<<<<
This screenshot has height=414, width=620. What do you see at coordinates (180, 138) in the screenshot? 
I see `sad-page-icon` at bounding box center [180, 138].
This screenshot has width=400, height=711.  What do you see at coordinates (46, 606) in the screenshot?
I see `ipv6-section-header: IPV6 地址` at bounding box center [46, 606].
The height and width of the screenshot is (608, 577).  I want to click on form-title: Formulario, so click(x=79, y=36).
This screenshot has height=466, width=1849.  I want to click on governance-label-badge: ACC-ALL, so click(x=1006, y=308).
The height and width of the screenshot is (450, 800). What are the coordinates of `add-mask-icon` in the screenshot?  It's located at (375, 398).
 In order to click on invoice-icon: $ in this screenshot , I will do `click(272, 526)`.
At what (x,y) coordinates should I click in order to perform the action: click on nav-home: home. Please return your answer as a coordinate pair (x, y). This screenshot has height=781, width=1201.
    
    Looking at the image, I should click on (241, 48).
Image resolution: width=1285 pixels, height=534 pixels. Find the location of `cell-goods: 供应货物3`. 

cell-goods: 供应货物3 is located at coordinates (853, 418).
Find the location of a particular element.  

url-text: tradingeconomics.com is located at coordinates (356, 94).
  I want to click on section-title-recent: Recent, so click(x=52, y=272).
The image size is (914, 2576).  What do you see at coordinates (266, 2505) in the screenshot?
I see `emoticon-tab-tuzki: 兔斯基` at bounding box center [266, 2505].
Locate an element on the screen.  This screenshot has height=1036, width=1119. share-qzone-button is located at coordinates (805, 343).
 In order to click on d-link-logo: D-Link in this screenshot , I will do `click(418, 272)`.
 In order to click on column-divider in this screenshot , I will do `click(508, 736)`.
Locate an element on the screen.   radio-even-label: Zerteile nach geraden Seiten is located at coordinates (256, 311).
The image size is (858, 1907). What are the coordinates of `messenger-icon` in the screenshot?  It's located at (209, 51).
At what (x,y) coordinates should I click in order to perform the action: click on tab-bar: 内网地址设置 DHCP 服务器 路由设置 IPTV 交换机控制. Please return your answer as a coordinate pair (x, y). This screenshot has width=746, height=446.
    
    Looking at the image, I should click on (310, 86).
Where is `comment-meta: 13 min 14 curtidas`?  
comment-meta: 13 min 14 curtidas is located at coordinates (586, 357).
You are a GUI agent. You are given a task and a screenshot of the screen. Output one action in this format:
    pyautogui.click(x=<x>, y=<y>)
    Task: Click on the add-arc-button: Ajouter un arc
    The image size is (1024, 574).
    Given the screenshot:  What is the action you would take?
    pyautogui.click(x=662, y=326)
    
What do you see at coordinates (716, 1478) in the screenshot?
>>>>
_YOUR ASSIGNMENT_.
Copy all of the material above line for line, with no changes.

_ANSWER TO THE PROBLEM_.
This screenshot has height=414, width=620. What do you see at coordinates (180, 138) in the screenshot? 
I see `sad-page-icon` at bounding box center [180, 138].
This screenshot has width=400, height=711.  What do you see at coordinates (46, 606) in the screenshot?
I see `ipv6-section-header: IPV6 地址` at bounding box center [46, 606].
The height and width of the screenshot is (608, 577).  I want to click on form-title: Formulario, so click(x=79, y=36).
This screenshot has height=466, width=1849.  I want to click on governance-label-badge: ACC-ALL, so click(x=1006, y=308).
The height and width of the screenshot is (450, 800). What are the coordinates of `add-mask-icon` in the screenshot?  It's located at (375, 398).
 In order to click on invoice-icon: $ in this screenshot , I will do `click(272, 526)`.
At what (x,y) coordinates should I click in order to perform the action: click on nav-home: home. Please return your answer as a coordinate pair (x, y). This screenshot has height=781, width=1201.
    
    Looking at the image, I should click on (241, 48).
Image resolution: width=1285 pixels, height=534 pixels. Find the location of `cell-goods: 供应货物3`. 

cell-goods: 供应货物3 is located at coordinates (853, 418).
Find the location of a particular element.  

url-text: tradingeconomics.com is located at coordinates (356, 94).
  I want to click on section-title-recent: Recent, so click(x=52, y=272).
The image size is (914, 2576).  What do you see at coordinates (266, 2505) in the screenshot?
I see `emoticon-tab-tuzki: 兔斯基` at bounding box center [266, 2505].
Locate an element on the screen.  This screenshot has height=1036, width=1119. share-qzone-button is located at coordinates (805, 343).
 In order to click on d-link-logo: D-Link in this screenshot , I will do `click(418, 272)`.
 In order to click on column-divider in this screenshot , I will do `click(508, 736)`.
Locate an element on the screen.   radio-even-label: Zerteile nach geraden Seiten is located at coordinates (256, 311).
The image size is (858, 1907). What are the coordinates of `messenger-icon` in the screenshot?  It's located at (209, 51).
At what (x,y) coordinates should I click in order to perform the action: click on tab-bar: 内网地址设置 DHCP 服务器 路由设置 IPTV 交换机控制. Please return your answer as a coordinate pair (x, y). This screenshot has width=746, height=446.
    
    Looking at the image, I should click on (310, 86).
Where is `comment-meta: 13 min 14 curtidas`?  
comment-meta: 13 min 14 curtidas is located at coordinates (586, 357).
You are a GUI agent. You are given a task and a screenshot of the screen. Output one action in this format:
    pyautogui.click(x=<x>, y=<y>)
    Task: Click on the add-arc-button: Ajouter un arc
    The image size is (1024, 574).
    Given the screenshot:  What is the action you would take?
    pyautogui.click(x=662, y=326)
    
What do you see at coordinates (716, 1478) in the screenshot?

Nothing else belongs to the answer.